* **Short exercise A**:
In the passage on passive investing, why does it say turning to fixed income may not fix the problem? Answer in one to three sentences.

* **Excerpted passage**:
▶

2018’s late equity selloff left many investors disappointed and tired of traditional index funds and passive investing. Attributing some “would be”, and “should have” arguments, and a bit of hindsight bias, some investors decided to abandon the staple $SPY, $DJI, and $QQQ index-tracking ETFs. However, taking matters into one’s own hands usually warrants table-flipping reactions from professional investors to academics as they say in unison “passive investing outperforms active investing returns”. Turning to fixed-income may be one solution, but bonds were only slightly better underachievers. Moreover, passive investors are right to remain disgruntled at what ultimately seemed as a large opportunity cost in 2018, but must look forward and reexamine their positions and strategies.
Without discounting the validity of passive returns, and the prowess of the U.S. stock market there are workarounds to facilitate passive returns that will differ from existing conventions, reshaping risk profiles, and entertaining contrarian ideas.

◀

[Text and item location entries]

▶

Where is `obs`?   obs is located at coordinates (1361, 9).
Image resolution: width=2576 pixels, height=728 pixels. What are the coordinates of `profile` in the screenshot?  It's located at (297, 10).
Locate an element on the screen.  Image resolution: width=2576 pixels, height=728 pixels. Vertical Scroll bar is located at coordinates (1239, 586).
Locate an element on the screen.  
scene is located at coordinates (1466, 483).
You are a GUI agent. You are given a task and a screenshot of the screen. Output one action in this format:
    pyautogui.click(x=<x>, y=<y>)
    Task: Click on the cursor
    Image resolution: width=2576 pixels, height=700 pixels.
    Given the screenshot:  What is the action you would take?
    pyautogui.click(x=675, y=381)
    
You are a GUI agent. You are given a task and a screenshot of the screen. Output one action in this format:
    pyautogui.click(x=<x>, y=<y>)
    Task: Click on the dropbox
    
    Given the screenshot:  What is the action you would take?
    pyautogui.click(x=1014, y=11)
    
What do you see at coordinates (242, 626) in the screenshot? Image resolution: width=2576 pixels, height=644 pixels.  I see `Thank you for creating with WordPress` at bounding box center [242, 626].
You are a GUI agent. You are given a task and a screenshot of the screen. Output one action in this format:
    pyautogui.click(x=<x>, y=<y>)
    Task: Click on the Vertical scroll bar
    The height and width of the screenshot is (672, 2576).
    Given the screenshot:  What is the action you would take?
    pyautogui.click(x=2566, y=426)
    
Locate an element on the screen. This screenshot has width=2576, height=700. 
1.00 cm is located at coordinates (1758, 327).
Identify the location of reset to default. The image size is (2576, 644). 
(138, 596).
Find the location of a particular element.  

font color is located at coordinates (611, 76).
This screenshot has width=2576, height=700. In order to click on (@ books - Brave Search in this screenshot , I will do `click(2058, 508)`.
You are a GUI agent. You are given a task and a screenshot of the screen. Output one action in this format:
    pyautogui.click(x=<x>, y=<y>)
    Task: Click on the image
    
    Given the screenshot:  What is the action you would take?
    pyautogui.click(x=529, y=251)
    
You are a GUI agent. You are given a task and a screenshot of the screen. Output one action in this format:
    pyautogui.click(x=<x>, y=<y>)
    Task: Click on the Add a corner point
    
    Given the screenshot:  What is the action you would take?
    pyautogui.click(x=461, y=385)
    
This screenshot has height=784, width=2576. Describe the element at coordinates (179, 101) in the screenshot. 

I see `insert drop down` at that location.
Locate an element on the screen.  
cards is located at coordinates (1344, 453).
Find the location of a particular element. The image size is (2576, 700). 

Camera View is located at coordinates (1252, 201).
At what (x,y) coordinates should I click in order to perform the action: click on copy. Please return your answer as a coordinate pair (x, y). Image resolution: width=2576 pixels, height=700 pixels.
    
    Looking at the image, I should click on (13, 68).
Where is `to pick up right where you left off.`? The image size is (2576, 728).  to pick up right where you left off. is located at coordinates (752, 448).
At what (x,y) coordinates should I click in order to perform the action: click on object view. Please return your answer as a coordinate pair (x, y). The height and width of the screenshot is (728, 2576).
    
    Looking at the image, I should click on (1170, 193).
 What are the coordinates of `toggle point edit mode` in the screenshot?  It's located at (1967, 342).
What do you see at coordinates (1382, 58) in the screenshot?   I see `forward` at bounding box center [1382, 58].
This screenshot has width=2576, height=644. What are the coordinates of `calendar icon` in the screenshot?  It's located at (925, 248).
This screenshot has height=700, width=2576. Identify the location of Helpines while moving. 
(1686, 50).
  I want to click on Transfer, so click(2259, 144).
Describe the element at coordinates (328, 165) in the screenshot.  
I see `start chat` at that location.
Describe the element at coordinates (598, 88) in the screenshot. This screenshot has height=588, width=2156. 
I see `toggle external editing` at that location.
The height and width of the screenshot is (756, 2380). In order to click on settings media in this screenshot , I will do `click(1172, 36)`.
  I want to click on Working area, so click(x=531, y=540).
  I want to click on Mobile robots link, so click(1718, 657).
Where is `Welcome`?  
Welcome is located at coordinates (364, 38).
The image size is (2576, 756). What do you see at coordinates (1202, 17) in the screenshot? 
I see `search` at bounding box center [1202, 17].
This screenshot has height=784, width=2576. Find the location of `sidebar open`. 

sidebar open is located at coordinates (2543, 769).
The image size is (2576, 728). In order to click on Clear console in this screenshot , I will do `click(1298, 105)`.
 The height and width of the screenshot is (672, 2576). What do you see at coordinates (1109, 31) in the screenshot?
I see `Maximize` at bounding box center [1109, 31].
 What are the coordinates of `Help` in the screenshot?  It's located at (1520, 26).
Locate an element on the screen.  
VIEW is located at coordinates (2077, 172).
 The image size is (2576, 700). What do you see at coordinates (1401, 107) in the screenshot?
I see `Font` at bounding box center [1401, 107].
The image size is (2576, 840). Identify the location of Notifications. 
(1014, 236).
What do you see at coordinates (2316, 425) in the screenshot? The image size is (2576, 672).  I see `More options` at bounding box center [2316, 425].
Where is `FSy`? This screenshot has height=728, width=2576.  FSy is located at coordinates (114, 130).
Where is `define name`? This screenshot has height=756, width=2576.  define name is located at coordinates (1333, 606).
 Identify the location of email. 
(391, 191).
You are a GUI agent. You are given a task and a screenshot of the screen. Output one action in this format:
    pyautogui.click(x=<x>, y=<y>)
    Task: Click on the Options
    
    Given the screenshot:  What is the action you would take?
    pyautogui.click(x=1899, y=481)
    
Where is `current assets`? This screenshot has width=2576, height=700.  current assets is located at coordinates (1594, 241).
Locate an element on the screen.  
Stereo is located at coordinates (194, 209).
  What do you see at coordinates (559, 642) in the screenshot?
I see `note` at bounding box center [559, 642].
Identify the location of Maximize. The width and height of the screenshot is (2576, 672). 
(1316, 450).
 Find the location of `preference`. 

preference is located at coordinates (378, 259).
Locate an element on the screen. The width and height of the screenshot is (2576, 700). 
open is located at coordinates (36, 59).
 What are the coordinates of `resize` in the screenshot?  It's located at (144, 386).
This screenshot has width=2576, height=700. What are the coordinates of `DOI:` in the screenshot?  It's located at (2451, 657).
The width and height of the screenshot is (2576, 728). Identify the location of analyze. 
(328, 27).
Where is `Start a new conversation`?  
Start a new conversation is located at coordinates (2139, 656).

◀

* **Short exercise B**:
From the listing, reproduce the portion that opens with the line containing "Describe the element at coordinates (328, 165)" and closes with the line containing "Welcome is located at coordinates (364, 38).".

* **Correct response A**:
Bonds were only slightly better underachievers than equities. Moving into fixed income therefore offers little relief from the disappointing results.

* **Correct response B**:
Describe the element at coordinates (328, 165) in the screenshot.  
I see `start chat` at that location.
Describe the element at coordinates (598, 88) in the screenshot. This screenshot has height=588, width=2156. 
I see `toggle external editing` at that location.
The height and width of the screenshot is (756, 2380). In order to click on settings media in this screenshot , I will do `click(1172, 36)`.
  I want to click on Working area, so click(x=531, y=540).
  I want to click on Mobile robots link, so click(1718, 657).
Where is `Welcome`?  
Welcome is located at coordinates (364, 38).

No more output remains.